◆ **PAGE EXCERPT**:
[BEGIN]

The two main stars of this complex are Arcturus (α Boötis) and Spica (α Virginis).

According to Danielle Adams, on the Arabian Peninsula, the term simak "... indicated something that was used to raise something else high up." When the Two Sky-Raisers reached the midpoint of their travels across the night sky, Arcturus was almost at the zenith while Spica was almost directly below it, about halfway up the sky.

The Sky Raisers; presentation by Danielle Adams
Source: Arab Star Calendars

The Two Sky-Raisers, the brightest and tenth brightes stars visible in the night sky of the northern hemisphere were "... the pillars that held up the canopy of the heavens."

The complex was divided into two parts. The Spear-Bearing Sky-Raiser and the Unarmed Sky-Raiser.

as-simak ar-ramih (السماك الرامح), The Spear-Bearing Sky-Raiser was represented by Arcturus (α Boötis). It is the higher one of the Two Sky-Raisers and for this reason it was sometimes called ar-raqib (الرقيب), the Watcher.

[END]

[Pointing records for screenshots and pages]
[BEGIN]

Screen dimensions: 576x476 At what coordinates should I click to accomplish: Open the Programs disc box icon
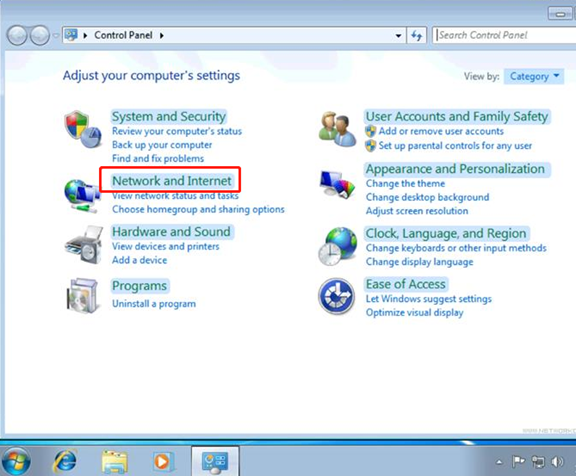[83, 296]
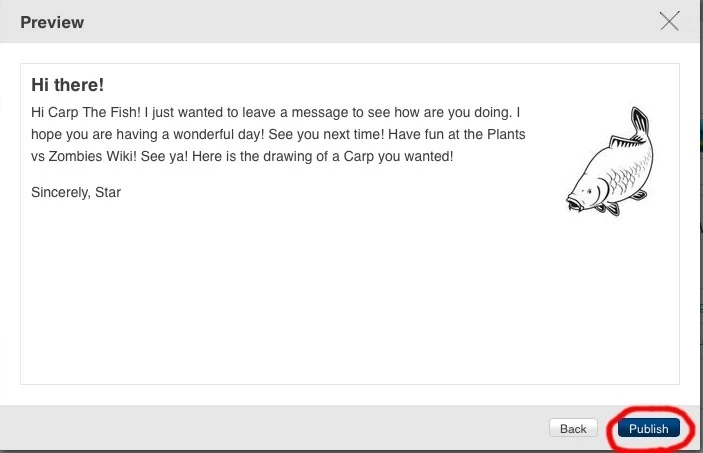The width and height of the screenshot is (703, 453).
Task: Click the word "Plants" ending the second line
Action: [506, 134]
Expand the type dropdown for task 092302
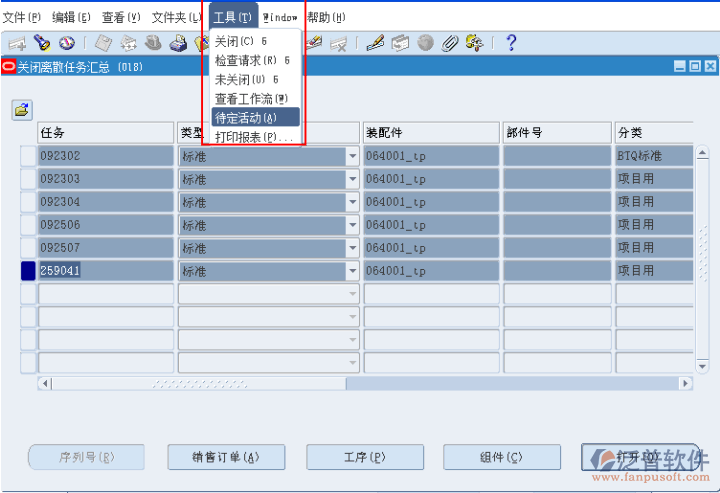Image resolution: width=720 pixels, height=493 pixels. [352, 156]
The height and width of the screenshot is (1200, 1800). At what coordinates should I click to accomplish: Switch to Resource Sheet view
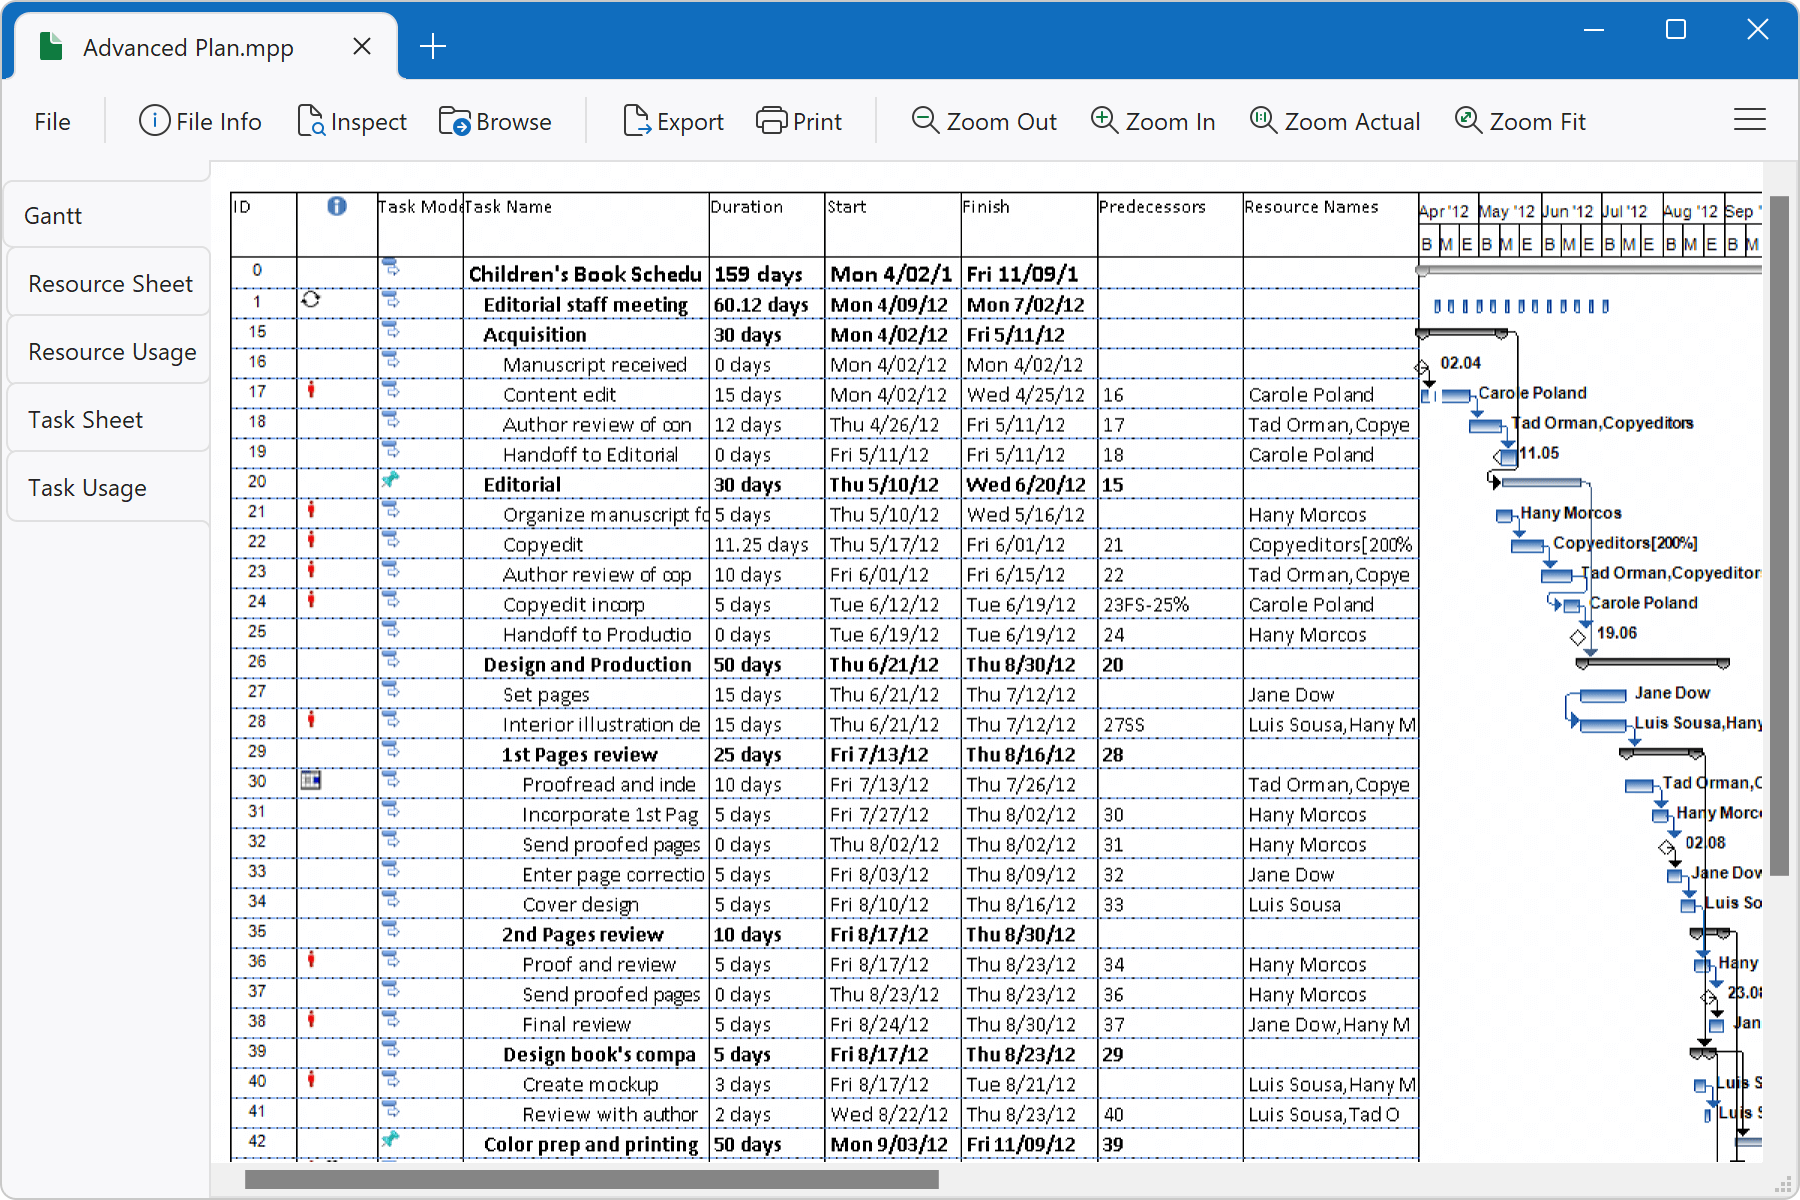tap(109, 284)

[END]

◆ **THE EXERCISE**: Reproduce the passage on the Two Sky-Raisers word for word, everything from "The Sky Raisers;" down to "the Unarmed Sky-Raiser.".

◆ **EXERCISE RESULT**:
The Sky Raisers; presentation by Danielle Adams
Source: Arab Star Calendars

The Two Sky-Raisers, the brightest and tenth brightes stars visible in the night sky of the northern hemisphere were "... the pillars that held up the canopy of the heavens."

The complex was divided into two parts. The Spear-Bearing Sky-Raiser and the Unarmed Sky-Raiser.